* _INPUT FOR THIS TASK_
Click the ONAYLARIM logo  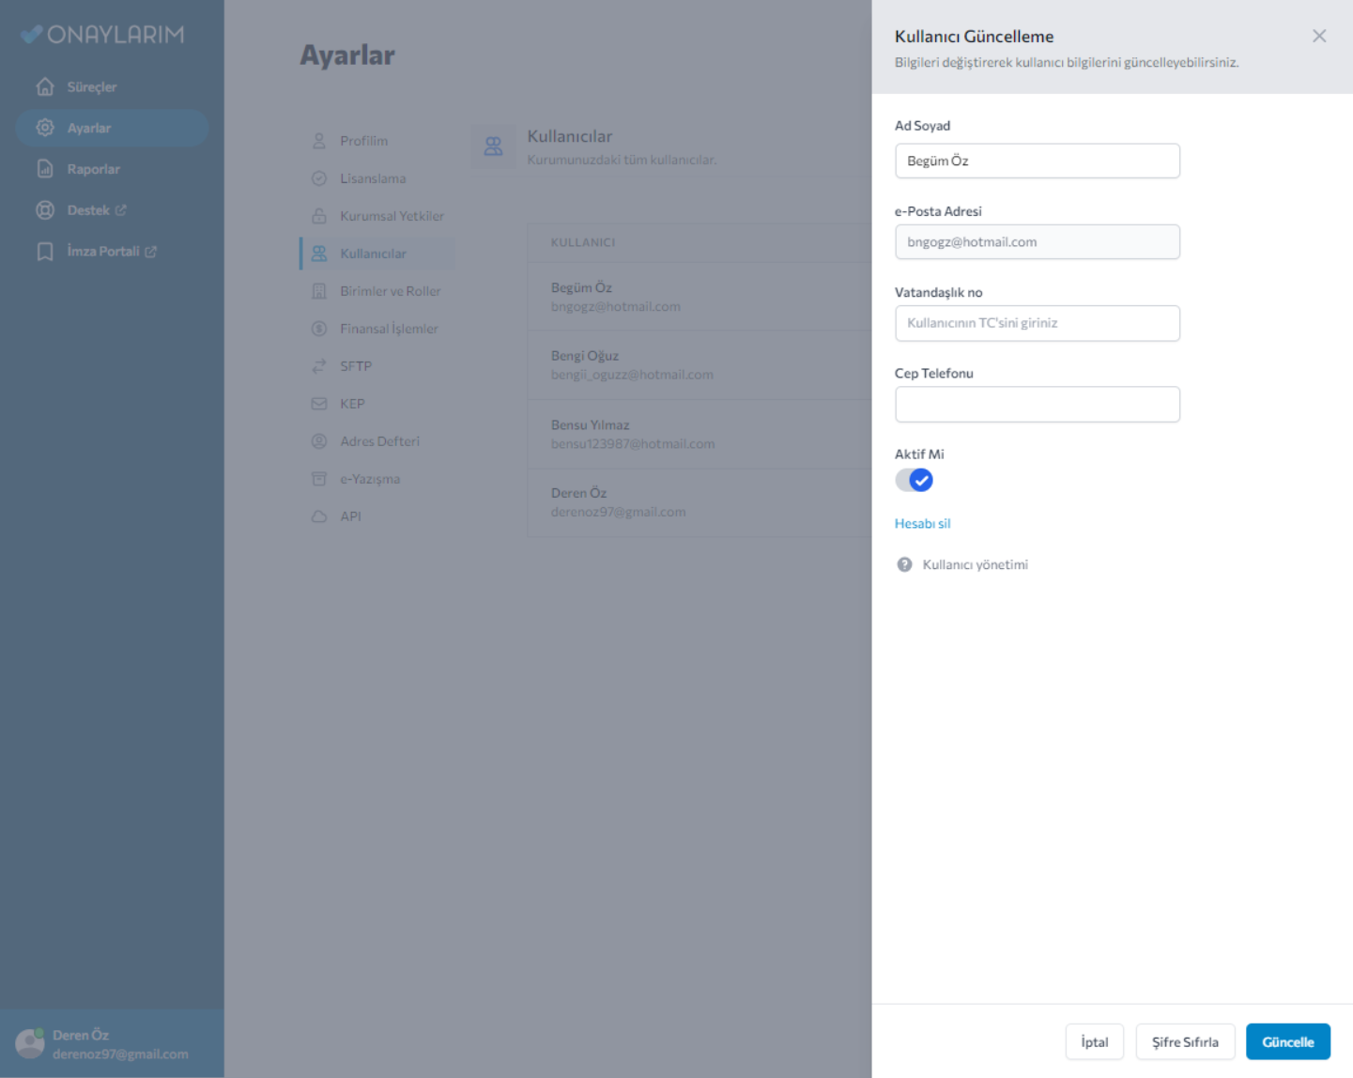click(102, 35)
...
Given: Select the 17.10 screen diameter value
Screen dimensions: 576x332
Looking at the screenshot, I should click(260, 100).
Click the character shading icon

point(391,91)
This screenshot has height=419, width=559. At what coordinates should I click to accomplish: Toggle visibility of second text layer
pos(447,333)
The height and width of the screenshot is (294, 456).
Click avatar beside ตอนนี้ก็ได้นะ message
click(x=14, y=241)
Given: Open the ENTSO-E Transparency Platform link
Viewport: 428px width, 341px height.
* * *
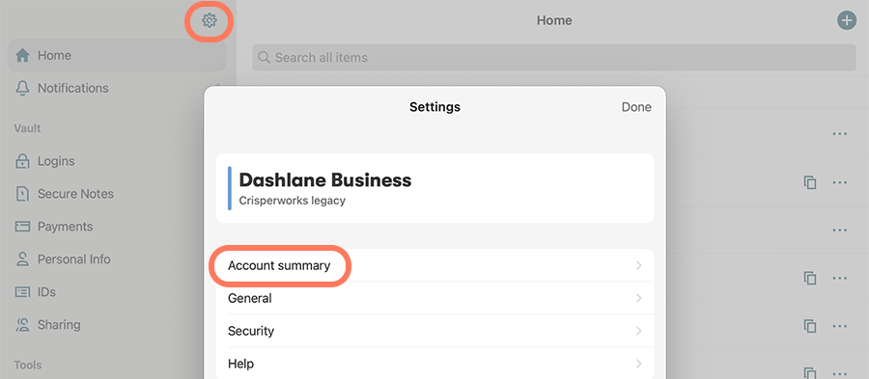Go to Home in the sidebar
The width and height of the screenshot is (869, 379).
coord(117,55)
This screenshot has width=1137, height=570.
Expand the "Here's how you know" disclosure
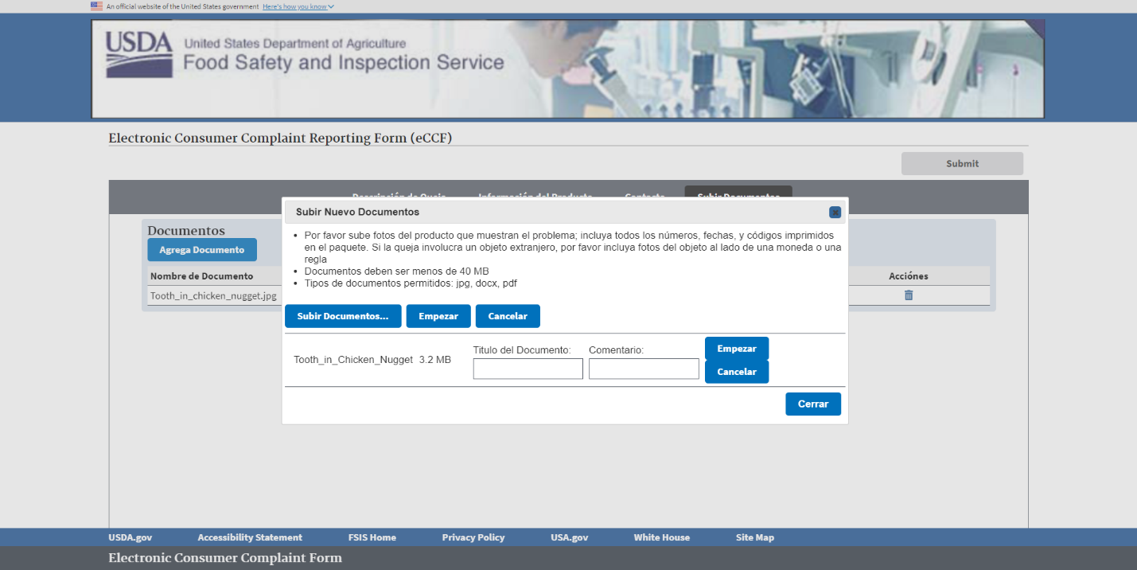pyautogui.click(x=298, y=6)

* _WHAT YOU WILL DO_
Could you arrange the material as a JSON list of strings, one string per line, starting at the line that contains "This screenshot has height=419, width=559." and stopping after the line that contains "click(x=14, y=241)", with blank lines left out?

* _ANSWER_
[
  "This screenshot has height=419, width=559. At what coordinates should I click to accomplish: Toggle visibility of second text layer",
  "pos(447,333)",
  "The height and width of the screenshot is (294, 456).",
  "Click avatar beside ตอนนี้ก็ได้นะ message",
  "click(x=14, y=241)"
]